Dalam kesempatan itu, ia membawakan disertasi berjudul ‘Rekonseptualisasi Wanprestasi untuk Keadilan Bagi Debitur Beritikad Baik dalam Perjanjian Jual Beli’.

Nyoman Samuel mengatakan rekonseptualisasi wanprestasi ini ia ajukan lantaran adanya ketimpangan dalam hal penegakan hukum gugatan wanprestasi di pengadilan yang didasari pada ketidakseimbangan.

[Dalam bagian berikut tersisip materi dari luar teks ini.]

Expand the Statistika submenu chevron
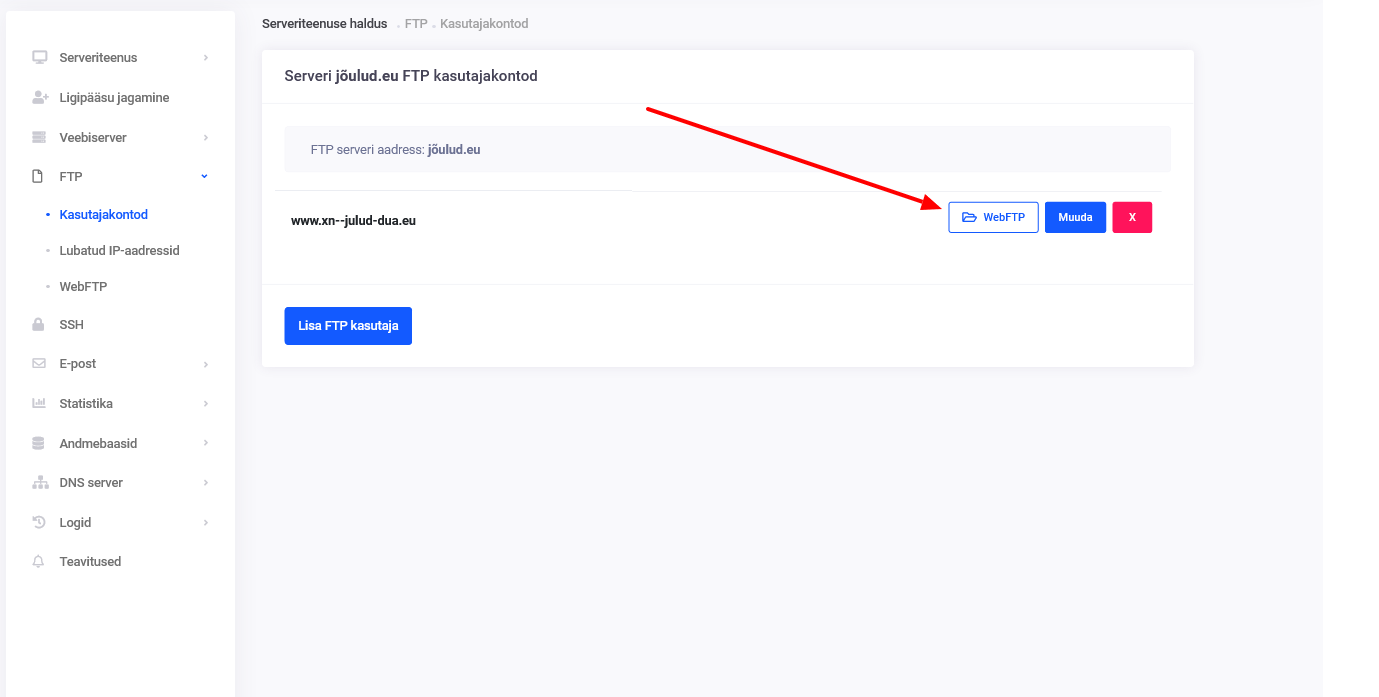This screenshot has width=1379, height=697. pos(205,404)
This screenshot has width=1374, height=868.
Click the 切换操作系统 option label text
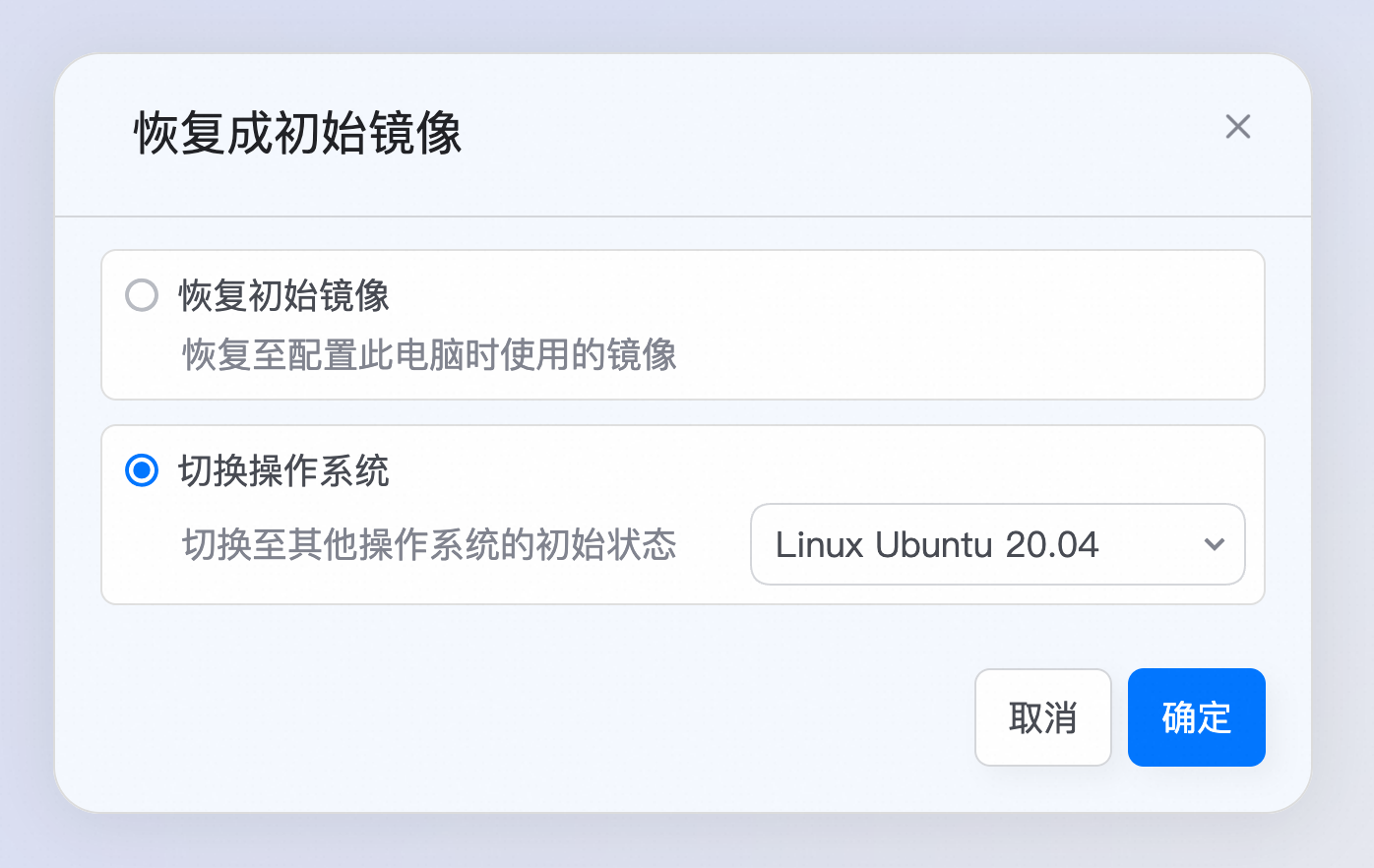(284, 470)
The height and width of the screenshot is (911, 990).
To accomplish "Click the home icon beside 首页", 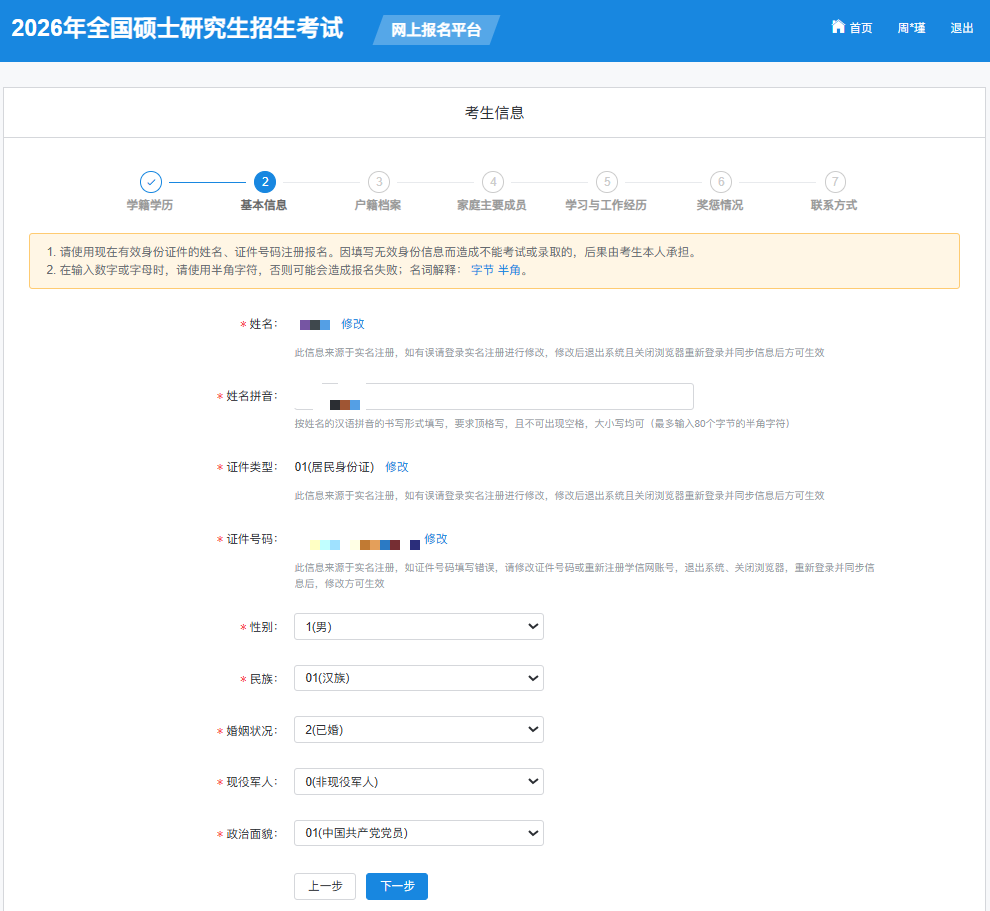I will [x=837, y=27].
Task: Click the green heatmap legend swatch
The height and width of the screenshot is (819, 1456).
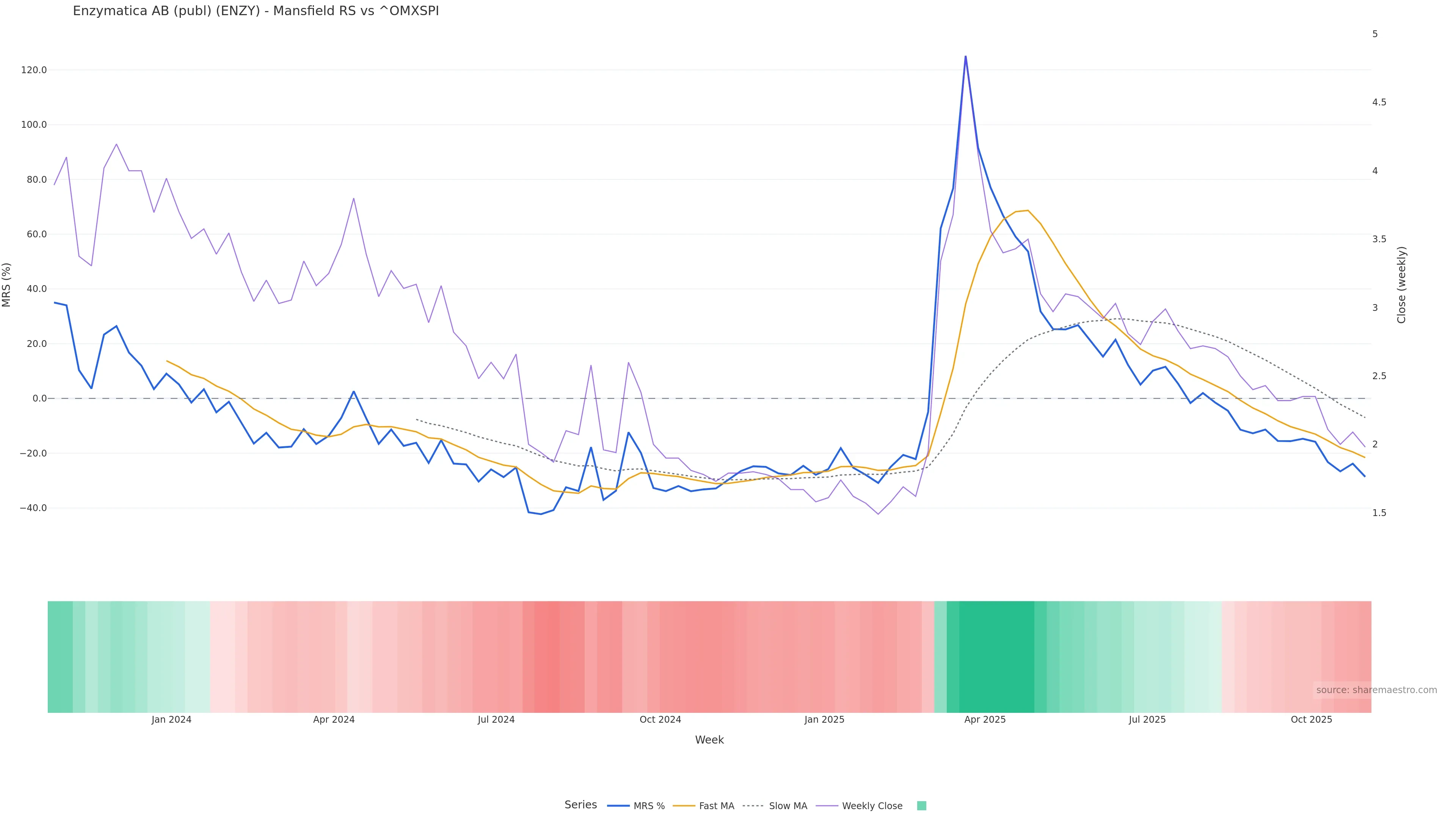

Dimana kata Nyoman Samuel, ada pihak yang beritikad baik dalam menjalankan perjanjian tetapi ketika dihadapkan dengan pihak yang lebih kuat, berkuasa, dan mempunyai sumber daya, pada akhirnya memperdaya pihak lemah dalam pelaksanaan perjanjian.

“Dan ketika pihak (lebih kuat) dengan sadar tidak menjalankan perjanjian karena kalau dilaksanakan mungkin usahanya terancam bangkrut, rugi dan lain sebagainya. Lalu digugat dipengadilan (oleh pihak yang lemah) dikalahkan juga oleh pengadilan,” terangnya.

Melalui disertasinya, Nyoman Samuel bertujuan untuk menambal kebocoran dalam penegakan hukum terkait gugatan wanprestasi. Dengan rekonseptualisasi ini ia berharap penagakan hukum lebih berpihak dan berkeadilan.

Dia berharap rumusan konsep tersebut bisa menjadi pertimbangan dalam perubahan dan pembaruan Kitab Undang-Undang Hukum Perdata (KUHPer) yang sudah dirasa usang.

“Mumpung saat ini sedang dikerjakan sedang dibahas karena kitab undang-undang hukum perdata yang lama kan sudah usang sekali,” terangnya.

Adapun sidang ujian doktoral tersebut diketuai oleh Prof Dr Putu Gede Arya Sumerta Yasa, Promotor Prof Dr Desak Putu Dewi Kasih, Co-Promotor, Prof Dr Made Sarjana dan Dr Nyoman Bagiastra.